While I have concluded that the dispute over the distribution of the assets of the deceased's estate was not the type of controversy intended to be encompassed within the framework of the Part 1400 rules, because of a court's "traditional authority ... to supervise the charging of fees for legal services" [First National Bank of East Islip v. Brower, 42 NY2d 471, 474 (1977)], I will next examine the provisions of the Retainer to determine enforceability. This obligation exists "even in the absence of undue influence or fraud" [Koral v. Koral, 185 AD2d 298, 299 (2nd Dept. 1992)].

"[A]s a matter of public policy, courts pay particular attention to fee arrangements between attorneys and their clients ... (and) [a]n attorney has the burden of showing that a fee contract is fair, reasonable, and fully known and understood by the client" [Jacobson v. Sassower, 66 NY2d 991, 993 (1985)]. In summarizing the principles governing the attorney-client relationship, Judge Bellacosa wrote in Matter of Cooperman, 83 NY2d 465, 471-472 (1994): "Sir Francis Bacon observed, [t]he greatest trust between [people] is the trust of giving counsel' (Bacon, Of Counsel, in The Essays of Francis Bacon, at 181 ([1846]). This unique fiduciary reliance, stemming from people hiring attorneys to exercise professional judgment on a client's behalf giving counsel' is imbued with ultimate trust and confidence. The attorney's obligations, therefore, transcend those prevailing in the commercial market place. The duty to deal fairly, honestly and with undivided loyalty superimposes onto the attorney-client relationship a set of special and unique duties, including maintaining confidentiality, avoiding conflicts of interest, operating competently, safeguarding client property and honoring the clients' interests over the lawyer's. To the public and clients, few features could be more paramount than the fee the costs of legal services. Accordingly, attorney-client fee agreements are a matter of special concern to the courts and are enforceable and [*4]affected by lofty principles different from those applicable to commonplace commercial contracts." (Internal citations omitted)

####################

GIVEN TASK 1
Output the listing as a numbered list, from its first line through the line containing "tap(234, 908)", with both ends included and blank lines left out.
The text and the listing below it were taken from unrelated sources.

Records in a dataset
####################

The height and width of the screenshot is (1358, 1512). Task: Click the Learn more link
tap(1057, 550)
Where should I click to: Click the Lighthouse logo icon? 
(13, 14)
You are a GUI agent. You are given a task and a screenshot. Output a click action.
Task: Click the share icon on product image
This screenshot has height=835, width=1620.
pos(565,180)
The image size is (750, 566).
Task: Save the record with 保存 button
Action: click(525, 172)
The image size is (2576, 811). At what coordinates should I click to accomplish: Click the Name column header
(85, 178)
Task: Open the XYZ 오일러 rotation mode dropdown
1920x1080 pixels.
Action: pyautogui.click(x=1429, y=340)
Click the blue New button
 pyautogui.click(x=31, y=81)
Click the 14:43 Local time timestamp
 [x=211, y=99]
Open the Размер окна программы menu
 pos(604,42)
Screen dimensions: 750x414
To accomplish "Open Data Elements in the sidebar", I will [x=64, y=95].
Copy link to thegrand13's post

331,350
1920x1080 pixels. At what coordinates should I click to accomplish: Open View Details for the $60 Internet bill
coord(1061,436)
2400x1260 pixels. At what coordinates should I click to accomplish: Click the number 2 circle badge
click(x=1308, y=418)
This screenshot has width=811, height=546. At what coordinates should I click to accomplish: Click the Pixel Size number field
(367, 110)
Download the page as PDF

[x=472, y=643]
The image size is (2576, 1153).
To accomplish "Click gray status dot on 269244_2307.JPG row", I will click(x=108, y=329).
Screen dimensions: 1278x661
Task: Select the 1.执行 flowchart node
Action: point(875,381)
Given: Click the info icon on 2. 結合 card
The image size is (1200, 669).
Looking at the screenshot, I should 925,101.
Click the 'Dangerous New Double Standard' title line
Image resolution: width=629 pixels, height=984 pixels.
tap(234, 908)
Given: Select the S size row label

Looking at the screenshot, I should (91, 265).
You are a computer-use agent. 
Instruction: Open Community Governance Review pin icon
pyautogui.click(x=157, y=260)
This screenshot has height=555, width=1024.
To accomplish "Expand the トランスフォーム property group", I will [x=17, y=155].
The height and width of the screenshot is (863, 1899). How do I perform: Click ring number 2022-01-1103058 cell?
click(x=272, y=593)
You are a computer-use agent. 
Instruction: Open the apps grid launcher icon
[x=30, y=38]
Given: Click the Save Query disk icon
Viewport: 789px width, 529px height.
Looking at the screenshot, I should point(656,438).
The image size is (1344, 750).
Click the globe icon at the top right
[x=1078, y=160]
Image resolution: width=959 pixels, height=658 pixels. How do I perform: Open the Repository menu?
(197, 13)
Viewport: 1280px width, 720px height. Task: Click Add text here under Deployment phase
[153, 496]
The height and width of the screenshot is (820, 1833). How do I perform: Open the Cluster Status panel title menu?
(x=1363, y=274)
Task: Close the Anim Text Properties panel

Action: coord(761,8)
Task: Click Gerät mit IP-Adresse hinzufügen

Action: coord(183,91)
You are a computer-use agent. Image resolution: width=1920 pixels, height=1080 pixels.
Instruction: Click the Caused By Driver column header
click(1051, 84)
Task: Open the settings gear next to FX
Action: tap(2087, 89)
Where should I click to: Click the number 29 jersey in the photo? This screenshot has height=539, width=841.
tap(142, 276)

####################

GIVEN TASK 2
Write the next passage of the court opinion excerpt on attorney fee agreements, picking up after its final sentence.

ANSWER 1
1. The height and width of the screenshot is (1358, 1512). Task: Click the Learn more link
2. tap(1057, 550)
3. Where should I click to: Click the Lighthouse logo icon? 
4. (13, 14)
5. You are a GUI agent. You are given a task and a screenshot. Output a click action.
6. Task: Click the share icon on product image
7. This screenshot has height=835, width=1620.
8. pos(565,180)
9. The image size is (750, 566).
10. Task: Save the record with 保存 button
11. Action: click(525, 172)
12. The image size is (2576, 811). At what coordinates should I click to accomplish: Click the Name column header
13. (85, 178)
14. Task: Open the XYZ 오일러 rotation mode dropdown
15. 1920x1080 pixels.
16. Action: pyautogui.click(x=1429, y=340)
17. Click the blue New button
18.  pyautogui.click(x=31, y=81)
19. Click the 14:43 Local time timestamp
20.  [x=211, y=99]
21. Open the Размер окна программы menu
22.  pos(604,42)
23. Screen dimensions: 750x414
24. To accomplish "Open Data Elements in the sidebar", I will [x=64, y=95].
25. Copy link to thegrand13's post
26. 331,350
27. 1920x1080 pixels. At what coordinates should I click to accomplish: Open View Details for the $60 Internet bill
28. coord(1061,436)
29. 2400x1260 pixels. At what coordinates should I click to accomplish: Click the number 2 circle badge
30. click(x=1308, y=418)
31. This screenshot has width=811, height=546. At what coordinates should I click to accomplish: Click the Pixel Size number field
32. (367, 110)
33. Download the page as PDF
34. [x=472, y=643]
35. The image size is (2576, 1153).
36. To accomplish "Click gray status dot on 269244_2307.JPG row", I will click(x=108, y=329).
37. Screen dimensions: 1278x661
38. Task: Select the 1.执行 flowchart node
39. Action: point(875,381)
40. Given: Click the info icon on 2. 結合 card
41. The image size is (1200, 669).
42. Looking at the screenshot, I should 925,101.
43. Click the 'Dangerous New Double Standard' title line
44. Image resolution: width=629 pixels, height=984 pixels.
45. tap(234, 908)

ANSWER 2
Further, it has been held that where, as here, a retainer is entered into "subsequent to employment which (is) beneficial to the attorney, it is incumbent on the attorney to show that the terms are fair and reasonable" [Baye v. Grindlinger, 78 AD2d 690 (2nd Dept. 1980)]. See also, Matter of Schanzer, 7 AD2d 275 (1st Dept. 1959), aff'd. 8 NY2d 972 (1960).

Without determining whether or not the amount demanded herein is fair and reasonable, I conclude that the unusual fee provisions of the Retainer are unenforceable as, if Ms. Simmons agreed to any settlement, which under the Retainer would have to be for an amount under $200,000 (otherwise there would be a trial), no amount of the reduction would accrue to the benefit of the client, but rather solely to the attorney. Thus, his fee, which the Retainer refers to as "fair and reasonable compensation," could vary from $200,000 if Ms. Simmons dropped her claim (and thus 50% of the estimated value of the estate), to any amount less than the $200,000 maximum settlement authorized. I find that so variable an amount of compensation cannot be deemed fair and reasonable, and therefore the fee provisions of the Retainer are unenforceable.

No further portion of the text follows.